##### DATA EXTRACTS #####

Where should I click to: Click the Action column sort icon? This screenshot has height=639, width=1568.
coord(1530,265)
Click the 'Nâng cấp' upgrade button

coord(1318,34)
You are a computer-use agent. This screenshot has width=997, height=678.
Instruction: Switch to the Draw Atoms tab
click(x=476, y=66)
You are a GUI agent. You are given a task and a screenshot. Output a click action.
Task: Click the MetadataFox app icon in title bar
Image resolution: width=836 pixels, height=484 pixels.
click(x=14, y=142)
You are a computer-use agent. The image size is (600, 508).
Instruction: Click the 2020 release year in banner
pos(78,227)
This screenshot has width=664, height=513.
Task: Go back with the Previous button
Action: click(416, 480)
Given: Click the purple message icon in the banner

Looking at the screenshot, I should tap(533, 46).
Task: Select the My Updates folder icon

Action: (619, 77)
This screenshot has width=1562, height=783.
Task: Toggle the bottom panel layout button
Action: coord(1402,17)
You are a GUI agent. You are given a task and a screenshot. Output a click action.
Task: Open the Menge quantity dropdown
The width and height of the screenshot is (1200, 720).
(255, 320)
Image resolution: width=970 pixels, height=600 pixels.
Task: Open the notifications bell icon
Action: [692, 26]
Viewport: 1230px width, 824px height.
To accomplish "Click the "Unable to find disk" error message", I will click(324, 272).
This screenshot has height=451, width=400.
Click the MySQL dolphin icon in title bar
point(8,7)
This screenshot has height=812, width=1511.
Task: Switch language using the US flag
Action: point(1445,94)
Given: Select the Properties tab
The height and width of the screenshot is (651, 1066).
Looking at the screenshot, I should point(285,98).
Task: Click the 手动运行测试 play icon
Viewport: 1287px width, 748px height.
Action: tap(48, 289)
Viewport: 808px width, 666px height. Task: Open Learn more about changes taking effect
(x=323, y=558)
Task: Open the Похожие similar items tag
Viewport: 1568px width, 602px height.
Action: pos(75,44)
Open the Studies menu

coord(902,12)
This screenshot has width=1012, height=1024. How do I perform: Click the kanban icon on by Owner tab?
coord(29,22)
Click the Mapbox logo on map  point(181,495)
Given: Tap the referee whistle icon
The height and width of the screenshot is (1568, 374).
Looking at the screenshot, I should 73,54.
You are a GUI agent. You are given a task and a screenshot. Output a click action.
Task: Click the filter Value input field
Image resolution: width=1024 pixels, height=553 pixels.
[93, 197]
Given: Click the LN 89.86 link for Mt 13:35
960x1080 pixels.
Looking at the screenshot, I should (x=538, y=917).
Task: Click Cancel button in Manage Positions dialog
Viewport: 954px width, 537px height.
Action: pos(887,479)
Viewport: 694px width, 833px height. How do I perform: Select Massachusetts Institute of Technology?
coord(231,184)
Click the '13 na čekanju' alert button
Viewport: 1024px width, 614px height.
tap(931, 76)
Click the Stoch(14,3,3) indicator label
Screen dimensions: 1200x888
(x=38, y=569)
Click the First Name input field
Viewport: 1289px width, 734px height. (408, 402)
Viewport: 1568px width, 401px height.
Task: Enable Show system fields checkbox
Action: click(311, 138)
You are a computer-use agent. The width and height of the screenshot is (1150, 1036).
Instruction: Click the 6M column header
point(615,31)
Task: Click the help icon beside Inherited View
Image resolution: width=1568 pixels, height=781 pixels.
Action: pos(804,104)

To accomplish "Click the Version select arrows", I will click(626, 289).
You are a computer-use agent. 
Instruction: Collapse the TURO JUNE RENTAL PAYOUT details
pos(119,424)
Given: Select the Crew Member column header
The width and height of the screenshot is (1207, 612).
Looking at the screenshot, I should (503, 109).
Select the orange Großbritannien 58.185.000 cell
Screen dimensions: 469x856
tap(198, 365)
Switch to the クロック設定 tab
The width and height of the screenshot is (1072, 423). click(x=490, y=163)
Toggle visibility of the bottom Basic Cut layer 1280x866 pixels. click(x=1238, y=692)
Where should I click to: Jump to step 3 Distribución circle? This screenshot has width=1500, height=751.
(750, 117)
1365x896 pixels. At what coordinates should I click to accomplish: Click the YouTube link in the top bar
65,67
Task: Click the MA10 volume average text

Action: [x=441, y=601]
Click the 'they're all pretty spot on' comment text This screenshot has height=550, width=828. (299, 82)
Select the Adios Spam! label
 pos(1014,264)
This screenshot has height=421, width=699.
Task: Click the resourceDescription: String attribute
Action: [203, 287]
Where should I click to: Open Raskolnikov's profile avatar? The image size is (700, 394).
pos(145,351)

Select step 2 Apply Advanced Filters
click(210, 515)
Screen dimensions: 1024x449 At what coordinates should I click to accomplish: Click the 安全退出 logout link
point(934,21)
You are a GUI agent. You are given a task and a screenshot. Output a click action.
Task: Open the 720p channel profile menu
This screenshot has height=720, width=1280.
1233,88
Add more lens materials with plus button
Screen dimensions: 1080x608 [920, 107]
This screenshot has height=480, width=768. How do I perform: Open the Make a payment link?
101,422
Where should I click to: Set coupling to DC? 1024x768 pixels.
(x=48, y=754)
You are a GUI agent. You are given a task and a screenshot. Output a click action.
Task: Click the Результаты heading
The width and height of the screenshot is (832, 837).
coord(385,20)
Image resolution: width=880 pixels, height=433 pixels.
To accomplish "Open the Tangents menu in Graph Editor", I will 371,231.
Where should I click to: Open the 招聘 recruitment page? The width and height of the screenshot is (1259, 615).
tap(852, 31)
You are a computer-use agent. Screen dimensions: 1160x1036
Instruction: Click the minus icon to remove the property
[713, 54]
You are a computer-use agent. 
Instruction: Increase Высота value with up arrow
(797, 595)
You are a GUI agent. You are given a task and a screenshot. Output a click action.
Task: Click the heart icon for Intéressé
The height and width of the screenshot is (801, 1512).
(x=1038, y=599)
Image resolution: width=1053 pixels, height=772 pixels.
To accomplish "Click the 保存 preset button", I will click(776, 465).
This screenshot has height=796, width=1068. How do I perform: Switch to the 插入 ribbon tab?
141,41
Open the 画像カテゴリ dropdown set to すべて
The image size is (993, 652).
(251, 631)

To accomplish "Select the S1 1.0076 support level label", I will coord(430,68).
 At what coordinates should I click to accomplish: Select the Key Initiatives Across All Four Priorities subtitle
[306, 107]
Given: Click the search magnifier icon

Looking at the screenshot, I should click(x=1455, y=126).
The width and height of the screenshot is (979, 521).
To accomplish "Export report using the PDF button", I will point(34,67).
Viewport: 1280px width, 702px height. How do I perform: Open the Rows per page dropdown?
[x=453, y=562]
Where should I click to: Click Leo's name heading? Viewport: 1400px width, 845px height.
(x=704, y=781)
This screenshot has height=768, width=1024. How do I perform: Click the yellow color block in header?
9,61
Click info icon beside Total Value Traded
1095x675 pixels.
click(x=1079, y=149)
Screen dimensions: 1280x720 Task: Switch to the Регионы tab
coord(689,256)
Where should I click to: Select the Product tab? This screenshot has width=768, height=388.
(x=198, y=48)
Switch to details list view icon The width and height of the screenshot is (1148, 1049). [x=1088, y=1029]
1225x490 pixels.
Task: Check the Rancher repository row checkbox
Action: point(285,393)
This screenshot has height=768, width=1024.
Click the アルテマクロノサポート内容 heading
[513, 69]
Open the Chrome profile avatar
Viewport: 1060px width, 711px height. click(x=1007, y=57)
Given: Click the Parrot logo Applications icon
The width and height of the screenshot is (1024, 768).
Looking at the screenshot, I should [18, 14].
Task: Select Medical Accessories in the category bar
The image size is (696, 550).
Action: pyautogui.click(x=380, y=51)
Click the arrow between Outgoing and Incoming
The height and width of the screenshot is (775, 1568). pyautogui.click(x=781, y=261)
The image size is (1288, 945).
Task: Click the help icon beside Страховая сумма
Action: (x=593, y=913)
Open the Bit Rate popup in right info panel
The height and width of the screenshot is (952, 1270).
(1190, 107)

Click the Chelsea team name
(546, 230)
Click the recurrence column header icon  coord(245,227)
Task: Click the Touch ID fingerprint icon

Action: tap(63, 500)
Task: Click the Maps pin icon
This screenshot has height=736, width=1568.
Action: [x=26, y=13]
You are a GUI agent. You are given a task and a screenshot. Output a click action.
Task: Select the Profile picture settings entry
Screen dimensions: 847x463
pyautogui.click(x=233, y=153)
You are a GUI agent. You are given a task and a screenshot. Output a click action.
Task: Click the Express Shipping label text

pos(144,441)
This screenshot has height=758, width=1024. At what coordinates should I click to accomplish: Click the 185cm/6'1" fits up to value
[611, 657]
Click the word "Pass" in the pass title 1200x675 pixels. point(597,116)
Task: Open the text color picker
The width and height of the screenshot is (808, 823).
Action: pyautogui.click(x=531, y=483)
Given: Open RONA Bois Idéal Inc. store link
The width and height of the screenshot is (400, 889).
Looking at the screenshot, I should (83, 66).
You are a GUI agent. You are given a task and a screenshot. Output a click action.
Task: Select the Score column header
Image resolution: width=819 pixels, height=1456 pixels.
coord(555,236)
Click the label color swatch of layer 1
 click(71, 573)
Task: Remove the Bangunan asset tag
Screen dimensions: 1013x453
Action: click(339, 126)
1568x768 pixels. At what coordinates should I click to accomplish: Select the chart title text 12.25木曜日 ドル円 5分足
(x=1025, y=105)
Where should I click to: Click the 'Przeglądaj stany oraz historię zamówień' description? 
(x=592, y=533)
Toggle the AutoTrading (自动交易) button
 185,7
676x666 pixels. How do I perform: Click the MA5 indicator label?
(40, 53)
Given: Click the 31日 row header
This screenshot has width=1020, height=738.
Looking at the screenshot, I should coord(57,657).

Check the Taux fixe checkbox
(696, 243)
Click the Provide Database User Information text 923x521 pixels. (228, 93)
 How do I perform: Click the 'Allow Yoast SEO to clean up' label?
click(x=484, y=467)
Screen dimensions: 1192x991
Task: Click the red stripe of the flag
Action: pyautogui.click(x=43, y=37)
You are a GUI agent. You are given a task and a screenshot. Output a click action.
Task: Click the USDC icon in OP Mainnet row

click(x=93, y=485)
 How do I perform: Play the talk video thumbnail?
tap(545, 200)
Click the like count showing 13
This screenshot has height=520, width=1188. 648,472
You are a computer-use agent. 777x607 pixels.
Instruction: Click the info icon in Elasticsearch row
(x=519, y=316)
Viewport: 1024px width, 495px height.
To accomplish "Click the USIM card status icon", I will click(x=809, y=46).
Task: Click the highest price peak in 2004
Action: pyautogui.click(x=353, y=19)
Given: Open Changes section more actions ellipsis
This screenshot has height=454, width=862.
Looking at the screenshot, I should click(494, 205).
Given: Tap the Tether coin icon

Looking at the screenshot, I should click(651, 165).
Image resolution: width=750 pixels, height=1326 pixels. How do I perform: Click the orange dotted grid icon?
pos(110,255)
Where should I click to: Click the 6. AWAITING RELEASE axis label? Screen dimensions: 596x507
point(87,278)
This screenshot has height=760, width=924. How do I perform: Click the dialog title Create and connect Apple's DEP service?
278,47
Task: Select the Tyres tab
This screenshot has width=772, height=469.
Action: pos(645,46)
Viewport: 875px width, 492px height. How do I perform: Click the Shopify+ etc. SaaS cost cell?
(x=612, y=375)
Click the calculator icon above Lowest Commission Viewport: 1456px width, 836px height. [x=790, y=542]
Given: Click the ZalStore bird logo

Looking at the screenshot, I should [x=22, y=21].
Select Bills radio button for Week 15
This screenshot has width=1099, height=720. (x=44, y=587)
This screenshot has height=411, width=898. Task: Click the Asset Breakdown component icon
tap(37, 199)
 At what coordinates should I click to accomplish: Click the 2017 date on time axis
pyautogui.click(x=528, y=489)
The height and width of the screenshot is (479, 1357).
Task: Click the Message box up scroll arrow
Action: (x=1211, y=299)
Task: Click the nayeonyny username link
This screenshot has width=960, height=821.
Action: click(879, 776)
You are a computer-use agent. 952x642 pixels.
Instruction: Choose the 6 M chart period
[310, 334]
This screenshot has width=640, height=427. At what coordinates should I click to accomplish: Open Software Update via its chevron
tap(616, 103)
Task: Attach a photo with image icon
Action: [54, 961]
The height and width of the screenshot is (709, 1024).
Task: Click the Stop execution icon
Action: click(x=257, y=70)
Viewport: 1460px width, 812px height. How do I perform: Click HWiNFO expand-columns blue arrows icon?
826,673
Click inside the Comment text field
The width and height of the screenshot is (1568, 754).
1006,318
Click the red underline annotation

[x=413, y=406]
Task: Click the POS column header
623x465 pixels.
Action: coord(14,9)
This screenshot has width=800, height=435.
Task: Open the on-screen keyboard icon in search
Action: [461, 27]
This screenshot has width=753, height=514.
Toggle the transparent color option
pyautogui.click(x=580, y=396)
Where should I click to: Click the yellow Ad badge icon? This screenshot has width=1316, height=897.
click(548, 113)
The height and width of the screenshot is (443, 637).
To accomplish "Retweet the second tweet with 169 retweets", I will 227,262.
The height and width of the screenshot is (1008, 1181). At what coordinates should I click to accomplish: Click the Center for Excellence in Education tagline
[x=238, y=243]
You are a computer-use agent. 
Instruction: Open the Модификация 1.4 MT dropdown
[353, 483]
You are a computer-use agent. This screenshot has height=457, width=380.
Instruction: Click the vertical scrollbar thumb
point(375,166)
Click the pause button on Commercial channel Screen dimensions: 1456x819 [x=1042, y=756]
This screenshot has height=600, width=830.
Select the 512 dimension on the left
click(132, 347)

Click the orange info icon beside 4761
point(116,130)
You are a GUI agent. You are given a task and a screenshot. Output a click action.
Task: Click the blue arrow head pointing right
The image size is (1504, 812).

#####

From the line containing "Where should I click to: Click the yellow" to the final line of the entries, print every line exactly and nothing else.

ANSWER BOX:
Where should I click to: Click the yellow Ad badge icon? This screenshot has width=1316, height=897.
click(548, 113)
The height and width of the screenshot is (443, 637).
To accomplish "Retweet the second tweet with 169 retweets", I will 227,262.
The height and width of the screenshot is (1008, 1181). At what coordinates should I click to accomplish: Click the Center for Excellence in Education tagline
[x=238, y=243]
You are a computer-use agent. 
Instruction: Open the Модификация 1.4 MT dropdown
[353, 483]
You are a computer-use agent. This screenshot has height=457, width=380.
Instruction: Click the vertical scrollbar thumb
point(375,166)
Click the pause button on Commercial channel Screen dimensions: 1456x819 [x=1042, y=756]
This screenshot has height=600, width=830.
Select the 512 dimension on the left
click(132, 347)

Click the orange info icon beside 4761
point(116,130)
You are a GUI agent. You are given a task and a screenshot. Output a click action.
Task: Click the blue arrow head pointing right
The image size is (1504, 812).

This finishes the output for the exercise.